Courteney Cox Is Minding Her Own Business

 TK.
TK.

On the September afternoon that I meet Courteney Cox at the Little Beach House Malibu, the oceanfront restaurant is hardly crowded. The members-only club is known for its exclusivity, perfect for celebrities, but she manages to be dogged by an unexpected fan anyway: a pesky bumblebee.

At first, all seems well. Cox arrives right on time, dressed in what you’d call California casual—a striped button-down, trousers—her hair air drying in the sun. We move past the obligatory hellos and handshakes and settle into our seats on the sunny terrace when the bee begins circling her close and doesn't let up.
------------------------------------------------------------
| Stated task A |
Render this sentence from the Courteney Cox profile into Spanish: "At first, all seems well."
| Stated task B |
In the Courteney Cox profile, what unexpected fan bothers Cox at the restaurant?
| Stated task C |
Please extend the Courteney Cox profile, carrying on after its final sentence.
------------------------------------------------------------
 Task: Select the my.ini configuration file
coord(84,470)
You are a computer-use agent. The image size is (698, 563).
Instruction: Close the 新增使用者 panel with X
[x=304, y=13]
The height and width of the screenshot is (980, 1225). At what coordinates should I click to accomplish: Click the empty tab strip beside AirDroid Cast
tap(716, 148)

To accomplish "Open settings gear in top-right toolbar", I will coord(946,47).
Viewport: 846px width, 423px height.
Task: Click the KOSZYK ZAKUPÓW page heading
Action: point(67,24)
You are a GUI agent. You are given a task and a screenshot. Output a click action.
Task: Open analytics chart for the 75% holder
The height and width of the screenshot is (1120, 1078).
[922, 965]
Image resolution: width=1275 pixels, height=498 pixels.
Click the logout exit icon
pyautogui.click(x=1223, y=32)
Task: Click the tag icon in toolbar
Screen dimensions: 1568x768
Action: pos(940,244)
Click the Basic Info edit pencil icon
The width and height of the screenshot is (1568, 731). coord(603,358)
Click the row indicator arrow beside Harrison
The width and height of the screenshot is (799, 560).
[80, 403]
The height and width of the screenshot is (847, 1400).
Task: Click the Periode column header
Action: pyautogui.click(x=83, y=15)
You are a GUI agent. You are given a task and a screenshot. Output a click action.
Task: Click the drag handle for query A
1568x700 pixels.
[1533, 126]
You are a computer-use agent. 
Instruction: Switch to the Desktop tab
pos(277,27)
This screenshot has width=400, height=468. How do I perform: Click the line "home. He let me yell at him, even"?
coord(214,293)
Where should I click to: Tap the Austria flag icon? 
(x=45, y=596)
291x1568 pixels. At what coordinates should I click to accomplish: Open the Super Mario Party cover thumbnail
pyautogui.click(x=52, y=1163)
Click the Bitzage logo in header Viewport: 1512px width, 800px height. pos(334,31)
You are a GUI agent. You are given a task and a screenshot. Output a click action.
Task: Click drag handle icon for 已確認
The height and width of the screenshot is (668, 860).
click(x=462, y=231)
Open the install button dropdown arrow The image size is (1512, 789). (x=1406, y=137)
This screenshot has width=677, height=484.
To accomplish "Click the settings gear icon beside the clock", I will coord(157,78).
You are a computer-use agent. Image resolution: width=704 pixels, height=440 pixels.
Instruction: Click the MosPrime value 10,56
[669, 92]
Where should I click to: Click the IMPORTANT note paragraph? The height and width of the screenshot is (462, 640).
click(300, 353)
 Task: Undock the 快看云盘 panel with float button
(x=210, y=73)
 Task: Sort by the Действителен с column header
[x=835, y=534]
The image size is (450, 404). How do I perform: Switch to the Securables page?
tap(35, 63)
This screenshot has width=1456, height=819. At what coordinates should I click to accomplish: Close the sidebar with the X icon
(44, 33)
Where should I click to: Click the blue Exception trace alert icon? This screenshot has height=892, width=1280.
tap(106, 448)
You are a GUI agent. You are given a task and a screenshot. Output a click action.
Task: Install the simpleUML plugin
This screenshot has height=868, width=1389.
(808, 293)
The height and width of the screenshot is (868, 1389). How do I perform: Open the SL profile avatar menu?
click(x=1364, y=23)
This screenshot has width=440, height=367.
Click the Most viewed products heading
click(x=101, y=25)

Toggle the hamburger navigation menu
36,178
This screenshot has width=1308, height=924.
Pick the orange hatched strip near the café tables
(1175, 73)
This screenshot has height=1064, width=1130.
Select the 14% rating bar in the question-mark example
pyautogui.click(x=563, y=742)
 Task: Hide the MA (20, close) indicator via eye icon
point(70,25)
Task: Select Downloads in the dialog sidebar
------------------------------------------------------------
| Answer A |
Al principio, todo parece ir bien.

| Answer B |
A pesky bumblebee.

| Answer C |
The bee is a problem, as is the funky pop music piping through the outdoor speakers. In the middle of telling me something about her father, Cox interrupts herself. She explains that the whole point of meeting here and not at her home, which is just a 10-minute drive away, was to limit her distractions. At home, there’s always something to clean up or her dogs to play with (two Cavalier King Charles Spaniels, Bear and Lily) or someone who needs her attention. But here, the situation is not exactly free of interruptions.

“I can't even think of the word that I was trying to say,” Cox says, before calmly suggesting we move. She hails a waiter who guides us to a quieter area inside the largely deserted main dining room. To safeguard her focus, she directs me to the seat with a picture-perfect ocean view, while she sits facing the wall.

Courteney Cox
Courteney Cox

“I made this term up, but I feel like I suffer from acute awareness,” says Cox. “It's a pro and a con, but I can't help but notice everything.”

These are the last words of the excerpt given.